I believe in Jesus. I believe in living before. I believe in how a soul is chosen to hover over the earth when its true calling is not yet completed. I have had experiences, earned a living, driven a fancy car, travelled abroad, met some amazing people, had a share of fame and still was unfulfilled as I lay a winter through feeling depressed in my ghetto-oh-so-cool apartment. So I took substance to distract me through my own issues and I drank and smoked and recycled and lived the dream by appearing in a prominent alcohol advert on tv and a ghetto-chic billboard in Soweto. However, I still feel like a baby of three months old in this current life where my age-old clock tells me I’m joining the sensationalised ’27 club’ in my Libra month. On the 6th of Libra two thousand and end of the world I died. I left a life that I thought I was in control of, a life of foolery. Was I too scared to say this all at the time to my loved ones? Yes I was. Now that time and healing have had their way with me the soul inside me sees this all as a massive education and a priveledge. A priveledge I only died in my selfish ways and a dark world and not in a heart-attack or in a prison cell, as now I see it as a fortune to wake up with a new hit of sunshine and a bottle filled with grace. It was through faith that I was saved from myself, because of grace given to me. I’ll walk into this grace I’ve found in the hope-giver. I believe there is a ‘Jesus figure’ in every generation and wow the lowest of the low place I was in not so long ago would be the perfect place for a child of light to emerge from. So I say, sometimes I’m a space-cadet, sometimes I’m a sanguine, sometimes I’m your best friend, the other times awaiting* getonthebuswithgus*
I have something, you’re jealous or glad or indifferent. I am only conscious of the fact that I have something because I lived through what it was like to have nothing and everything back-stabbed out of me and run out of petrol and borrow money from a stranger once. And to pass out in the back of my bakkie on the side of the highway once even when I did in fact have enough petrol to get home, only to learn my alcohol tolerance, was an embarrassment to me. I scream. I cry. I mock myself. I heart-break. I confuse. I manic-depress. I am he, she, it. But don’t we all share in this self-depreciation of modernity? I am human. I am self. I am love’s message and darkness’ reminder all wrapped up in one beautiful piece of work.  

Stronger
I want to live a life that’s new, a life that sings Your timeless tune, Your truth revealed in action.
I want to reflect all Your shine, do all of this all of the time, to walk with You in my mind.
Jesus gave me a brand new heart and I am living a new start, I go with all of my aught.
He raised me from the death of death, and shifted my eyes to look ahead, a gaze to see straight through death.
He says :
“I will not runaway, honey when you get things wrong, oh so wrong
You I have filled with my love so stand up straight and be stronger.”

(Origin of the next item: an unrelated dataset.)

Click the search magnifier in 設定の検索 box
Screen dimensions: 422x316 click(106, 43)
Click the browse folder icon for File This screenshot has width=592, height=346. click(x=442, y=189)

Now God can give you this today, a life that’s new in every way, a peace which flows right through you
If you confess that He is Lord, and believe He was raised above, then you will be saved from death.
He says :
“I will not runaway, honey when you get things wrong, oh so wrong
You I have filled with my love so stand up straight and be stronger.”

“Your pain is the breaking of the shell that encloses your understanding. Even as the stone of the fruit must break, that its heart may stand in the sun, so you must know pain. And could you keep your heart in wonder at the daily miracles of your life, your pain would not seem less wonderous than your joy. And you would accept the seasons of your heart, even as you always accepted the seasons of the fields. And you would watch with serenity through the winters of your grief.”